_PROBLEM REQUIREMENTS_
The lines from the one containing "The image size" to the end of the entries, both included, are what you need to transcribe exactly, without pictures and without anything else.

_THE DATA_
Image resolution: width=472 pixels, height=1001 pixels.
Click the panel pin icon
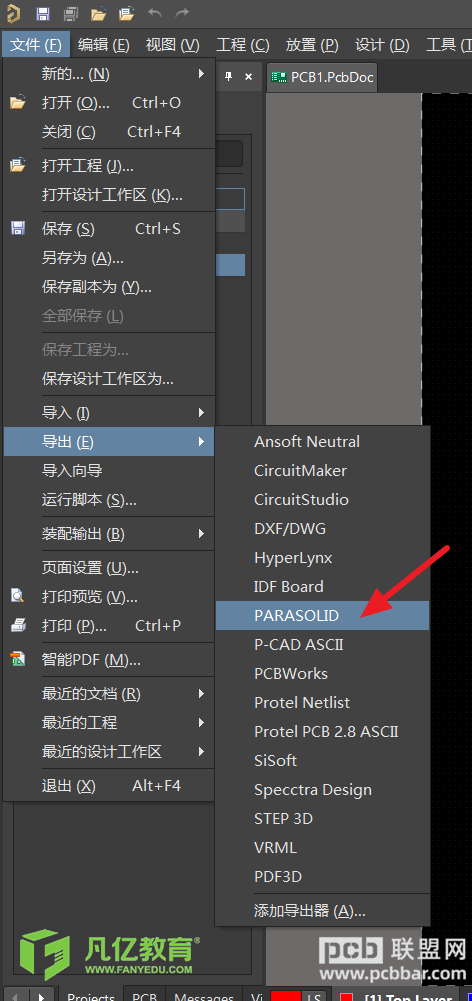pos(228,77)
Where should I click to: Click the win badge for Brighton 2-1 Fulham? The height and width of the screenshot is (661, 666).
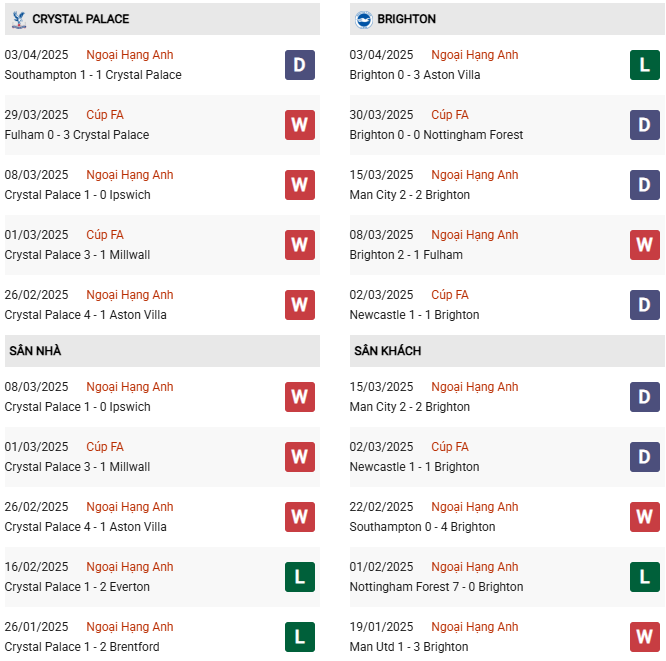pos(645,245)
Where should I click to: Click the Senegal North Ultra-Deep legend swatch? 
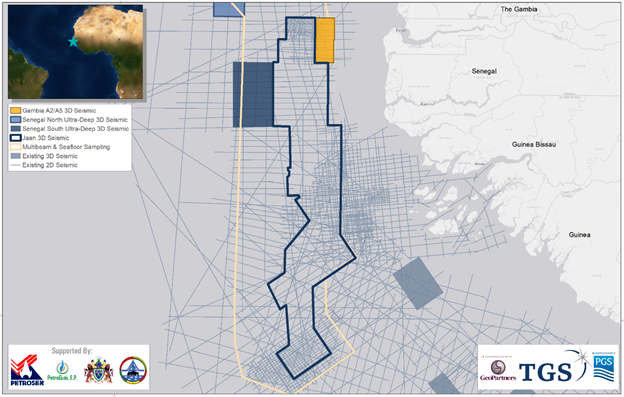[16, 120]
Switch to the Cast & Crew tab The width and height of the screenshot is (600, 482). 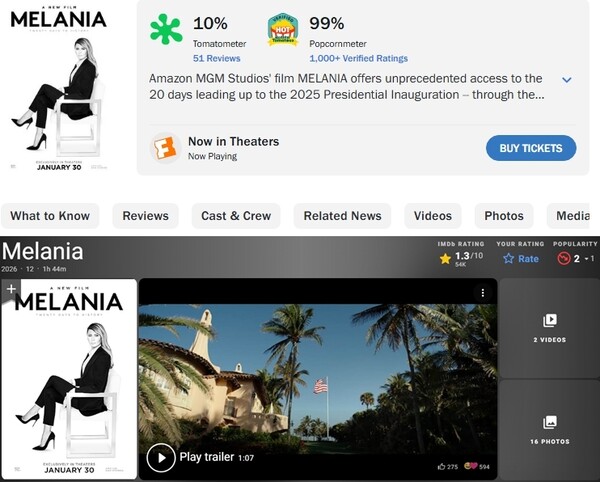pyautogui.click(x=236, y=216)
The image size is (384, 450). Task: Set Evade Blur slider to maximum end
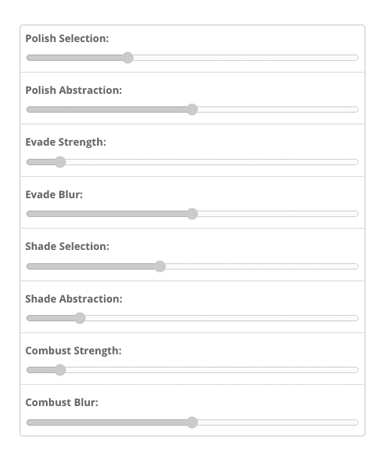(x=357, y=214)
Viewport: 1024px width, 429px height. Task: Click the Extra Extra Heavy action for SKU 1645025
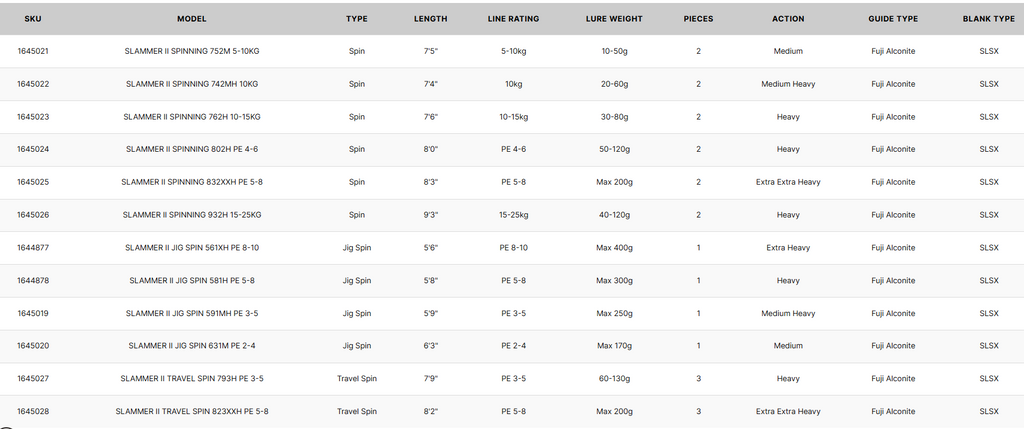pos(788,182)

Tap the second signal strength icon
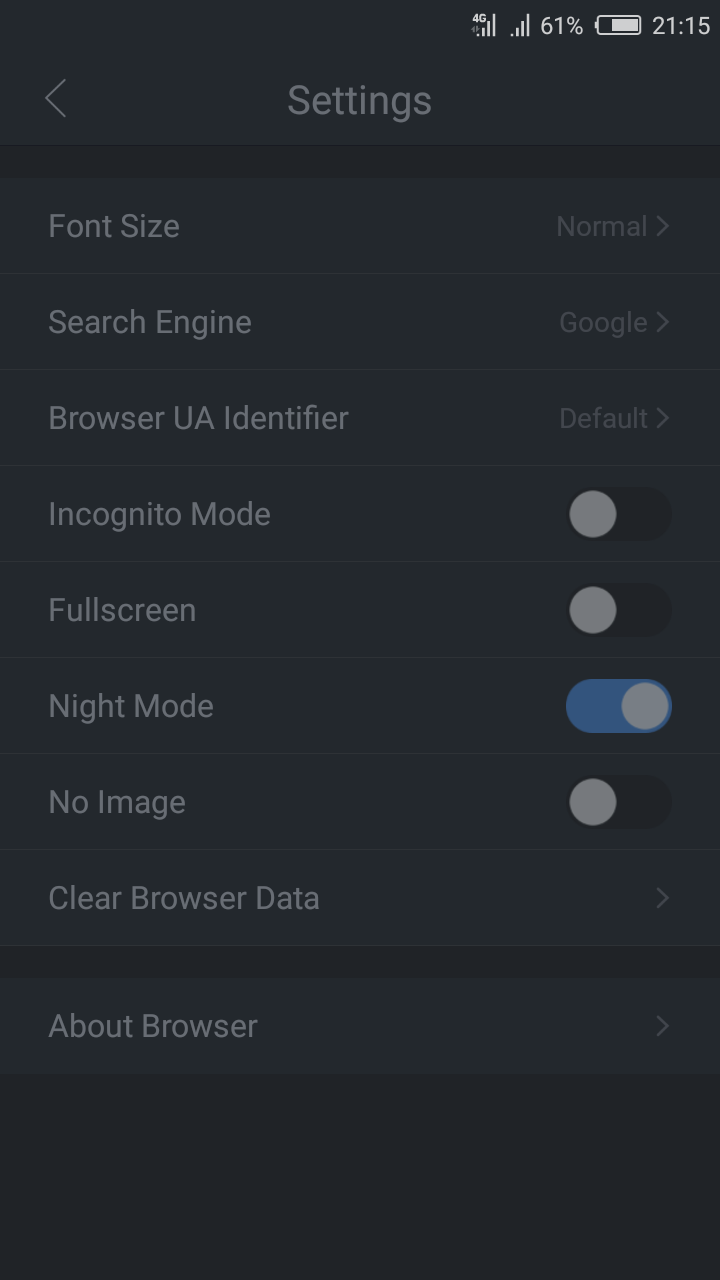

_OUTPUT FOR THIS EXERCISE_
The image size is (384, 450). Task: Set Evade Blur slider to maximum end
(x=357, y=214)
Viewport: 1024px width, 429px height. Task: Click the Extra Extra Heavy action for SKU 1645025
pos(788,182)

Tap the second signal strength icon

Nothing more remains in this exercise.